La ville de Deraa, berceau de la contestation anti-Assad en Syrie

Publié le à Beyrouth (AFP)

La ville syrienne de Deraa (sud), où le régime a hissé jeudi le drapeau national, est le berceau de la contestation contre le pouvoir de Bachar al-Assad déclenchée en mars 2011.

- L'étincelle -

Le 6 mars 2011, une quinzaine d'adolescents à Deraa, chef-lieu de la province du même nom, à une centaine de kilomètres de Damas, séduits par le leitmotiv des révolutions tunisienne et égyptienne, gribouillent sur les murs de leur école des slogans anti-Assad.

La réaction du régime est brutale: les garçons sont emprisonnés -et torturés selon des militants- provoquant l'indignation et l'étincelle du soulèvement.

Le 15 mars, des manifestations pour "une Syrie sans tyrannie", "sans corruption ni monopole des richesses", débutent à Damas.

- Pauvreté -

A Deraa, les manifestants dénoncent la politique économique du gouvernement, s'attaquant à des compagnies symboles du régime comme Syriatel, détenue majoritairement par le cousin de M. Assad.
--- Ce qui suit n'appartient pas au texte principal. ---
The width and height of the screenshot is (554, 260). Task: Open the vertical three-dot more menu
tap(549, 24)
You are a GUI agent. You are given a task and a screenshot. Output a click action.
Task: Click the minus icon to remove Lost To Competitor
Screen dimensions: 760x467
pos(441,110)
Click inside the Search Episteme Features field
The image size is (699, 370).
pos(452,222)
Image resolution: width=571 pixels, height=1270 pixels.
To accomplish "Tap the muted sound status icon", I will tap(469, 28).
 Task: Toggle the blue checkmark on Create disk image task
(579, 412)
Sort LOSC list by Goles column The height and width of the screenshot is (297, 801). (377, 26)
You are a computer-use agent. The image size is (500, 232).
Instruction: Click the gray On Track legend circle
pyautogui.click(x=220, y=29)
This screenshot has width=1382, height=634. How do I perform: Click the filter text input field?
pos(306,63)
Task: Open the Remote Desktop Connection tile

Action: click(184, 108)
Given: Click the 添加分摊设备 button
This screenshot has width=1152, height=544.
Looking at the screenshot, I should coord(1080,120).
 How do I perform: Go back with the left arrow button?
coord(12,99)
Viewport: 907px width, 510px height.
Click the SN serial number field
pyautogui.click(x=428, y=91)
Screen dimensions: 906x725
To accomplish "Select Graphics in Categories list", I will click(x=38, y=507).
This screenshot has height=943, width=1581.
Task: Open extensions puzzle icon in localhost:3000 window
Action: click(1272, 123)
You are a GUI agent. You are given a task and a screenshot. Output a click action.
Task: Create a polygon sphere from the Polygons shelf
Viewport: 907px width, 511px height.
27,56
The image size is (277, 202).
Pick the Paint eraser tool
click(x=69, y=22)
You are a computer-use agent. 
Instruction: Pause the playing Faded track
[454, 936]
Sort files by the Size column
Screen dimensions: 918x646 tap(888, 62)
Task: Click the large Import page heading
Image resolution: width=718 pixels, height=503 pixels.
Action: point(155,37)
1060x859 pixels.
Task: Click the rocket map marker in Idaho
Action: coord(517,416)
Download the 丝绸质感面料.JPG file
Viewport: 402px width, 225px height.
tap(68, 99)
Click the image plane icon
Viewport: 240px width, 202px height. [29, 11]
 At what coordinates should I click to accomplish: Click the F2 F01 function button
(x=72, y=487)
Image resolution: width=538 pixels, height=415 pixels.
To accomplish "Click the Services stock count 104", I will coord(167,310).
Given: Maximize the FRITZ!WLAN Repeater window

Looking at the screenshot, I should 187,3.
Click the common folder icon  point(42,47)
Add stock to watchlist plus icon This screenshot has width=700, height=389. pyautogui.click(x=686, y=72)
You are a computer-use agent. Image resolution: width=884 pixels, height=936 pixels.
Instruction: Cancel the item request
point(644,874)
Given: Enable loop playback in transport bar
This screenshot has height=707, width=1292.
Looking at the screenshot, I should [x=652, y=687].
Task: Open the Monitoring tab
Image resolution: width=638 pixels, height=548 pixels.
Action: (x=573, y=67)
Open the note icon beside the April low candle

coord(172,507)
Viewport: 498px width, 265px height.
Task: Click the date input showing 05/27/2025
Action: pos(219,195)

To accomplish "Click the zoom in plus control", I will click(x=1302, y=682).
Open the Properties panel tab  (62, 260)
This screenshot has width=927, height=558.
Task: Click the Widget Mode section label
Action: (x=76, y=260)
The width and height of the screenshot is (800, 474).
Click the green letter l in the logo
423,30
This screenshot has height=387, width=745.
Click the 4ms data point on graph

Des slogans contre la corruption sont scandés dans des villes voisines.

Cette cité sunnite (75.000 habitants avant le début du conflit) avait sombré dans une pauvreté aggravée par la sécheresse qui sévissait depuis plusieurs années, accélérant l'exode rural.

- Noyau de la contestation -

Le 23 mars 2011, au moins 100 personnes sont tuées à Deraa par les forces de l'ordre, selon des militants et des témoins. M. Assad limoge le gouverneur de la province, sans réussir à ramener le calme.

Dans cette région agricole, les habitants reprochaient à l'ancien gouverneur de différer l'acquisition des titres de propriété et d'empêcher de forer des puits pour l'irrigation.

Le 26 avril, le régime envoie l'armée: Deraa est remise au pas au terme d'une opération militaire de dix jours et l'arrestation de plusieurs centaines de personnes. Début juin, Human Rights Watch dénonce des "crimes contre l'humanité", évoquant des tueries systématiques et des tortures.

- Cible -

Voisine de la Jordanie et du plateau du Golan en grande partie occupé par Israël, la province de Deraa constituait l'un des derniers foyers des rebelles en Syrie, qui ont perdu de vastes territoires au profit du régime.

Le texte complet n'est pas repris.